Spring. The season of decluttering your desk, pretending you'll finally organise your inbox, and — if you work in security — a good time to look at the small habits that have quietly gone rogue since January.
Security culture doesn't crumble overnight. It erodes. A propped-open door here. A shared password there. Nobody notices until it's become just how things are.
And behaviour doesn't change just because people are aware of the rules. It happens when the right conditions are in place — motivation, ability, and prompts. Take one away, and even the best intentions don't translate into consistent action
So rather than focusing on what people should do, it's worth looking at where behaviours tend to break down — and how small design tweaks can make the right behaviour easier to follow.
Consider this your annual behavioural spring clean. Five gaps, five fixes.

The Knowledge Gap
Everyone knows they should wear their badge, challenge unfamiliar faces, follow procedures. They also know they should drink more water, eat more vegetables, and respond to that email from three days ago.
Knowing things is easy but doing them consistently, that's where knowledge has to become habit – and habit doesn't come from a policy document nobody's opened since induction.
Real stories, relatable scenarios, and the occasional moment of "oh, that could genuinely happen here" tend to work much better. These are the things that help build motivation.
The fix: Swap the policy lecture for storytelling. Make security feel like something people are part of and something they can relate too.
The Convenience Gap
Clear desk policy. Visitor sign-in. Locking your computer, every single time.
All perfectly reasonable. All competing with the very human instinct to take the path of least resistance. And when the secure option feels even slightly more effortful than the shortcut — even slightly — consistency quietly slides and it’s not because people are reckless. They're corporate world is a buys place and the brain is very good at finding easier routes.
The fix: Make the right behaviour the easy behaviour. Break processes into simple steps. Reduce unnecessary friction. Put guidance where people actually need it — in the moment, and make them noticeable and well-timed.

The Clarity Gap
In a large organisation, not recognising everyone in the corridor is completely normal. What's less clear is what you're actually supposed to do about it.
Challenge them? Say something to someone? Smile and carry on?
In a global organisation it gets more complicated still. What feels like a reasonable challenge in one culture can feel genuinely uncomfortable in another. Norms around confrontation, authority, speaking up — they vary a lot. So the hesitation isn't always about not caring. Sometimes it's just not wanting to get it wrong.

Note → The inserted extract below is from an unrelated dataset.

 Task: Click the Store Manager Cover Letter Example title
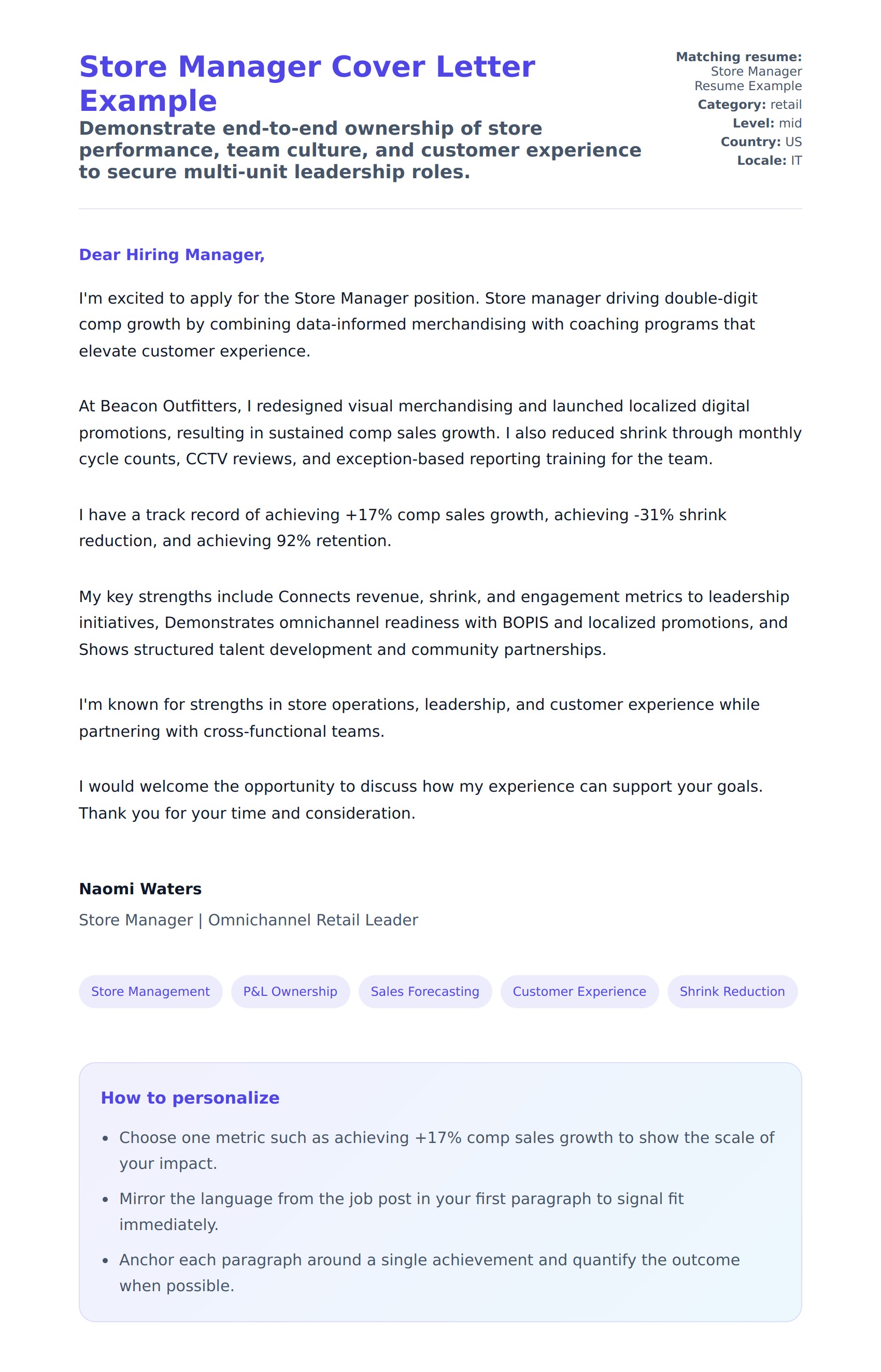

And when people don't know what the expected response is, most will default to doing nothing. Which is understandable, but not ideal.
The fix: Give people a clear, simple script — and genuine reassurance that using it is the right call, wherever they're based. Once a few people start doing it, it stops feeling like a rule and starts feeling normal.
The Prompt Gap
Someone sits through a security briefing. They're engaged, they get it, they fully intend to follow the process. Then they walk back into their day and, well — life happens.

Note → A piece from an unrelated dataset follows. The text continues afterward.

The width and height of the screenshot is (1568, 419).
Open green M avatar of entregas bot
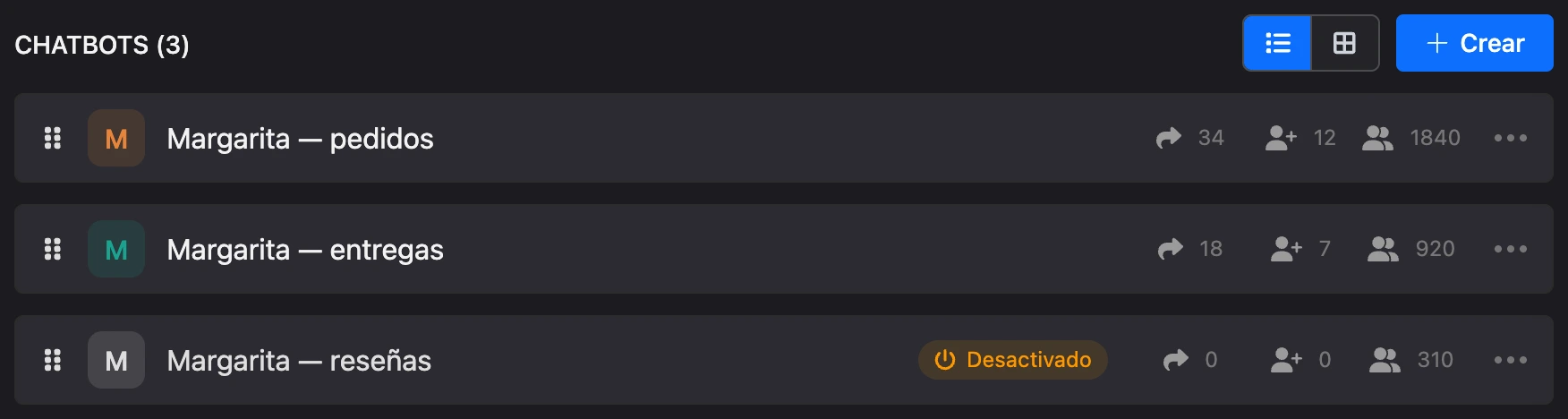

Checking badges, reporting something unusual, following the visitor procedure. None of it is hard. It just needs a trigger. Without one, these things slip down the priority list quietly and never quite come back up.
The fix: A well-timed prompt beats a once-a-year training session, every time. Signage at entry points. A quick nudge at the start of a shift. Something small, at exactly the moment it's needed. Timing matters more than volume.

The Norm Gap
Nobody decides to make tailgating the official culture. It just sort of happens.

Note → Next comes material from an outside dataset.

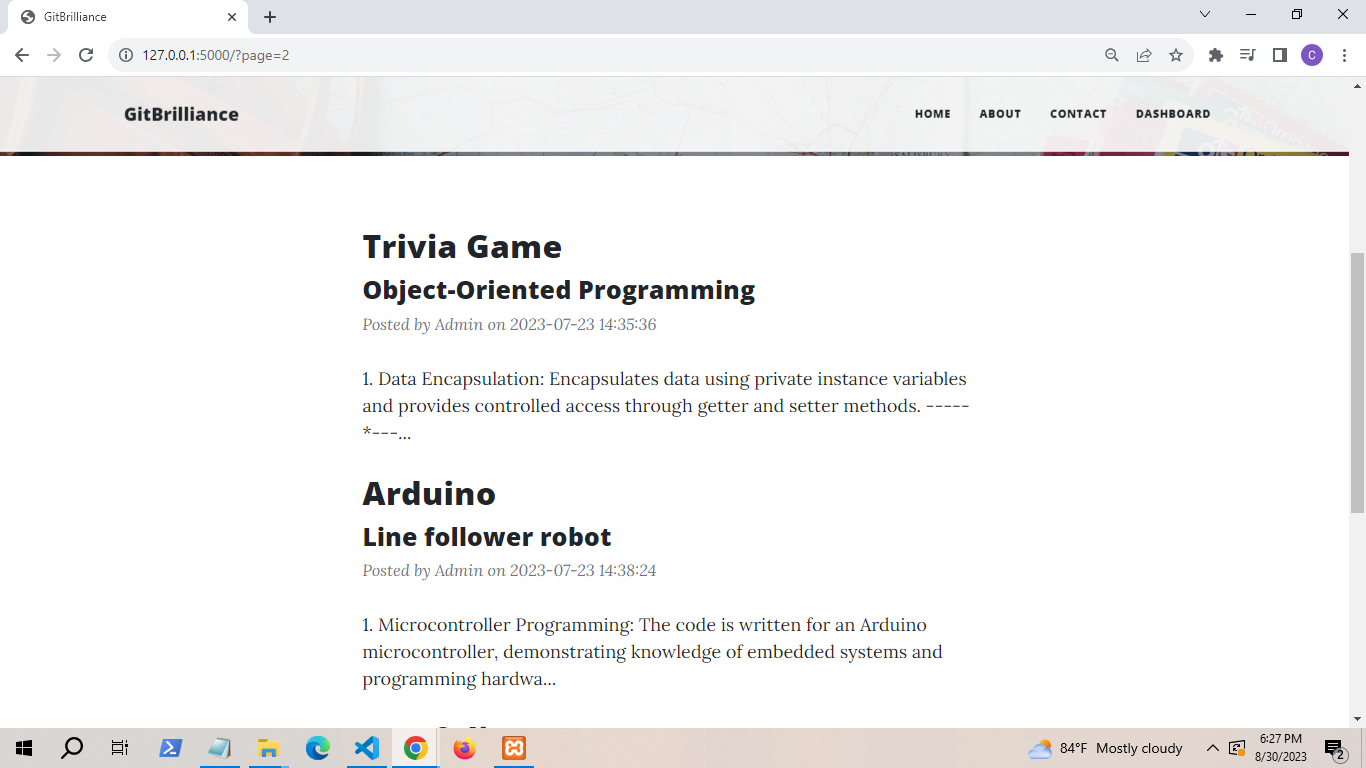Expand the tab search chevron
Viewport: 1366px width, 768px height.
click(x=1205, y=15)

Someone holds a door — friendly. Someone shares access — efficient. Someone skips a step because they're late. Fine, once. But do it enough times and the exception quietly becomes the expectation. And at that point, what people see around them every day carries more weight than anything written in a policy.
The fix: If the secure behaviour is the easiest, most obvious option — it sticks. If it isn't, workarounds fill the gap. Environment shapes behaviour whether you design it intentionally or not. So it's worth being intentional.
Time for a Reset
Security culture is shaped by how people feel about it, how easy it is to act on it, and whether the right behaviours get nudged at the right moment.
Small changes go a long way. A well-placed prompt. A simpler process. A clearer expectation.
Spring is a good excuse to start. But honestly, so is any Tuesday.